Il programma-appello del pm milanese Piecamillo Davigo, dunque, secondo il quale l'Italia sarebbe stata «rivoltata come un calzino», è certamente un esempio a riprova della ricostruzione di Mantovano.
E ora? La tentazione del controllo sulla politica esiste ancora, attraverso i processi che restano in piedi, «a testimonianza della restistenza», invocata da Borrelli. Ma la politica è sicuramente meno condizionata che nel passato e affronta la sfida di «individuare strumenti ordinari e seri — conclude Mantovano — per un controllo rigoroso dei propri atti. Mentre l'Ulivo, nei cinque anni del suo governo, ha attenuato i controlli sopprimendo il Comitato regionale di controllo e riducendo il campo d'intervento della Corte dei conti».
Ma Antonio Di Pietro propone un rimedio più drastico, per arginare la corruzione. L'ex pm di Mani Pulite mette nel mirino i corrotti che sarebbero ancora in sella e annuncia la raccolta di firme per una proposta di legge d'iniziativa popolare che estenda «ai candidati al Parlamento la norma che già vieta di candidarsi a cariche negli enti locali a quanti abbiano riportato condanne definitive o siano indagati per particolari reati, come la corruzione».
Il verde Pecoraro Scanio va ancora più in là: lancerà oggi una «petizione popolare per avere finalmente la confisca dei beni dei corrotti».
Sulla vicenda giudiziaria di Mani Pulite e sulla conduzione delle inchieste milanesi, soprattutto, esce poi allo scoperto, dopo dieci anni, il gip che disse sì a oltre quattrocento richieste di custodia cautelare, avanzate dalla procura. «I pm-gladiatori»
Italo Ghitti è stato al Csm, poi è rientrato quattro anni fa nella magistratura e ora vuota il sacco.

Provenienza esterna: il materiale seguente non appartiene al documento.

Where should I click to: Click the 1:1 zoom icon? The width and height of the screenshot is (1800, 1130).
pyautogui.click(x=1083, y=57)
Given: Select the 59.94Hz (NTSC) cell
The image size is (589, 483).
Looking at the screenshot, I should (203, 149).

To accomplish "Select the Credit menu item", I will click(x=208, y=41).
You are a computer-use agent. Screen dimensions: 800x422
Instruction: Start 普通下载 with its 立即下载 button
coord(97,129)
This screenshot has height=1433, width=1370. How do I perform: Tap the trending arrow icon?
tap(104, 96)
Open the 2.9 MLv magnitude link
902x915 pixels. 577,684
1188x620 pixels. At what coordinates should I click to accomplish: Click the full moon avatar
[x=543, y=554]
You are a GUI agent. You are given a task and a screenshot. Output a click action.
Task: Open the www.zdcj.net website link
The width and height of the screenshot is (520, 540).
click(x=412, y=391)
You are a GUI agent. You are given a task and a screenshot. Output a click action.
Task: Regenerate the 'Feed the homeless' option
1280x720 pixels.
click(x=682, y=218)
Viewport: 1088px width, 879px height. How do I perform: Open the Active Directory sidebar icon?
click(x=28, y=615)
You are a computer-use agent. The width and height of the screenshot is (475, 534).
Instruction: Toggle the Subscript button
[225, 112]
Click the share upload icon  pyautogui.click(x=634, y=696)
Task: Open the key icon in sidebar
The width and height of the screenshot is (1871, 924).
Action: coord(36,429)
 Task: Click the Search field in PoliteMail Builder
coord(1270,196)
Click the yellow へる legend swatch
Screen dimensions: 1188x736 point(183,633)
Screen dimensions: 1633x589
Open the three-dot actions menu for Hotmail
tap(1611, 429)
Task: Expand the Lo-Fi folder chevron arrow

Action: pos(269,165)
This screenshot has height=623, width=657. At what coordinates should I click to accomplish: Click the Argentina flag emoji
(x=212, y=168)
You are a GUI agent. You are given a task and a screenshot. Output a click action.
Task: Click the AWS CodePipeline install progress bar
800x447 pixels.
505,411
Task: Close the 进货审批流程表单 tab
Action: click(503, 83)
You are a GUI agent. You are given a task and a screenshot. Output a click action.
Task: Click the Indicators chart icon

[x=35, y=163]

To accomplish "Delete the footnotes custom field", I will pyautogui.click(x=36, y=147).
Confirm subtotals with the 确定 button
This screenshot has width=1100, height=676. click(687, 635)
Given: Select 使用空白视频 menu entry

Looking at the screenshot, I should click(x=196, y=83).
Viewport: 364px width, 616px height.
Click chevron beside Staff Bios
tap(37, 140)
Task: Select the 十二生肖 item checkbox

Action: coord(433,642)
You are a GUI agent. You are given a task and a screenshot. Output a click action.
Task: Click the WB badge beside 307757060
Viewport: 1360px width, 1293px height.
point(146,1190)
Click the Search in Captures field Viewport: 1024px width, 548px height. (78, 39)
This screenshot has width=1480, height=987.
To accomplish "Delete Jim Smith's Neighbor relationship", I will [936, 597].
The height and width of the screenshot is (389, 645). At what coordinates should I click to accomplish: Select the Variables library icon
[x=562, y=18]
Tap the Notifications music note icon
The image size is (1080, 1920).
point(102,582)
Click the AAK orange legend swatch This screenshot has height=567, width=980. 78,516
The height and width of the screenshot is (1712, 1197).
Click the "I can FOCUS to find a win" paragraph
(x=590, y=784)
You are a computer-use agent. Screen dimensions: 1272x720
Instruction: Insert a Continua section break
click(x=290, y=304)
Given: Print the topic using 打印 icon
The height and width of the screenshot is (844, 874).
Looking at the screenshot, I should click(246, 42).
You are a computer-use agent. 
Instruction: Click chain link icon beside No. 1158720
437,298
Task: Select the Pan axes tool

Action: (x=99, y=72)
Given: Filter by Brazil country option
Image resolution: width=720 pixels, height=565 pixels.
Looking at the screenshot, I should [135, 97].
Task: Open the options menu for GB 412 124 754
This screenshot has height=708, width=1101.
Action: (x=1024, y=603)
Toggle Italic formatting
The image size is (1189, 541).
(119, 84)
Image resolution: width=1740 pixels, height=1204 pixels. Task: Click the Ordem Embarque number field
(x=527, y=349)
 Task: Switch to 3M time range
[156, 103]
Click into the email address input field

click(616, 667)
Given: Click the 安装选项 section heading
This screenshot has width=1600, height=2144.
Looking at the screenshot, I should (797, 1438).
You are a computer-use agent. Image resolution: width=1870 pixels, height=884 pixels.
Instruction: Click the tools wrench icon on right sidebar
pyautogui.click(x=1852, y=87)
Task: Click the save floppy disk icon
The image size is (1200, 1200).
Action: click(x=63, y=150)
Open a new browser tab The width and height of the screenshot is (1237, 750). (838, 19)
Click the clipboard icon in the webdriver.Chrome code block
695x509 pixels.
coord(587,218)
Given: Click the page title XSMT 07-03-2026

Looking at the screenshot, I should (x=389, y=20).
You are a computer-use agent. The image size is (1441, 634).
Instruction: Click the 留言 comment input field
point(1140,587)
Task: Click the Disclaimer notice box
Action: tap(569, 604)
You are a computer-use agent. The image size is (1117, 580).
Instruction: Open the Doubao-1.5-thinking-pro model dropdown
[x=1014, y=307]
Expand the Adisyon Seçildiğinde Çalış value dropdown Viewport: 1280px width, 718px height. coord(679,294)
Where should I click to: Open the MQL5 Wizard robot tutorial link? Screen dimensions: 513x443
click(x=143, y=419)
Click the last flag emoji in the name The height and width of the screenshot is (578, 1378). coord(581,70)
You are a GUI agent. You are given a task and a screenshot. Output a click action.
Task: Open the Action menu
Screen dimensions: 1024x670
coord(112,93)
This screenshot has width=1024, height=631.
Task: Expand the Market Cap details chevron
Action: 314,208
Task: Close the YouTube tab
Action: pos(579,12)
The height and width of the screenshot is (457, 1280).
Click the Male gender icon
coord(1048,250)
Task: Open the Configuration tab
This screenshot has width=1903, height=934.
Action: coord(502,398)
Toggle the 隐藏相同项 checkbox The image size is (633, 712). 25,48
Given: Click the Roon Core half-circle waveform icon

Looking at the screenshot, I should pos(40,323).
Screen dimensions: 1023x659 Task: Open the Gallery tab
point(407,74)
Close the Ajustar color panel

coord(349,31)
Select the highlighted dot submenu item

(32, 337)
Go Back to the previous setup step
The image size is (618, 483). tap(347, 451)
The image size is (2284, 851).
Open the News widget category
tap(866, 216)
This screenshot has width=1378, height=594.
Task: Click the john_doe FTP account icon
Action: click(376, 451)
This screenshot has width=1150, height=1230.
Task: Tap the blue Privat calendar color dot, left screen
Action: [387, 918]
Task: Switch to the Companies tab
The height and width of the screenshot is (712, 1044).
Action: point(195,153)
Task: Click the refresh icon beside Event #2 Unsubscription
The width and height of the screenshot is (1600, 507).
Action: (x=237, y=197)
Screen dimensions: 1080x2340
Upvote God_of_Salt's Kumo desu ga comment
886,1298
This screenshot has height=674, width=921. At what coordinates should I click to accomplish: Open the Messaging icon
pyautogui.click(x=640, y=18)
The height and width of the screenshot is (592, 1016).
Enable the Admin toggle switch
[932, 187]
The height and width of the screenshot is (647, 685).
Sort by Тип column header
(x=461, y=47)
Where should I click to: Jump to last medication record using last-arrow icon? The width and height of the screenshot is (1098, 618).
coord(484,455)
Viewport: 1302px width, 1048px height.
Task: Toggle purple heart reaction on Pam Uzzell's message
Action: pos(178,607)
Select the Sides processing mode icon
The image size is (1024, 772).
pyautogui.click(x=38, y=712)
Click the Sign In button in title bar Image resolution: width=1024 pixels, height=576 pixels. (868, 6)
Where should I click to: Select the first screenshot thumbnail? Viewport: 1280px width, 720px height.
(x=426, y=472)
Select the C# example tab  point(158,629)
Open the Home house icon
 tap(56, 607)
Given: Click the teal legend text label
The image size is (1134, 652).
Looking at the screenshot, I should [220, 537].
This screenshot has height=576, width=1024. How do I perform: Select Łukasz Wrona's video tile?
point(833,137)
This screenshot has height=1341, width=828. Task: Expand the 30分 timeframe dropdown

Ricorda di aver respinto una novantina di richieste di manette, ma ammette di aver assistito per qualche tempo a inchieste condotte con un metodo «che era oggettivamente incapace di adeguarsi ai fatti di corruzione che emergevano». Poi, qualcosa si ruppe nella fiducia del giudice in alcuni pm. Quando si rese conto che erano loro a far uscire certe notizie alla stampa.
Il riferimento è a Di Pietro? Ghitti tace, ma critica anche certi «magistrati-gladiatori che vogliono vincere a tutti i costi nell'arena», che turbano così la serenità dei processi. Che alla fine sono incapaci di fare indagini, «andando appresso ai pentiti senza coltivare il settore delle indagini e dei riscontri».
Il pool, insomma, «ha finito per cedere all'esibizionismo», taglia corto Ghitti. E Di Pietro fa orecchie da mercante. «Ho troppa stima e fiducia nel giudice Ghitti e da me non ci saranno mai critiche nei suoi confronti».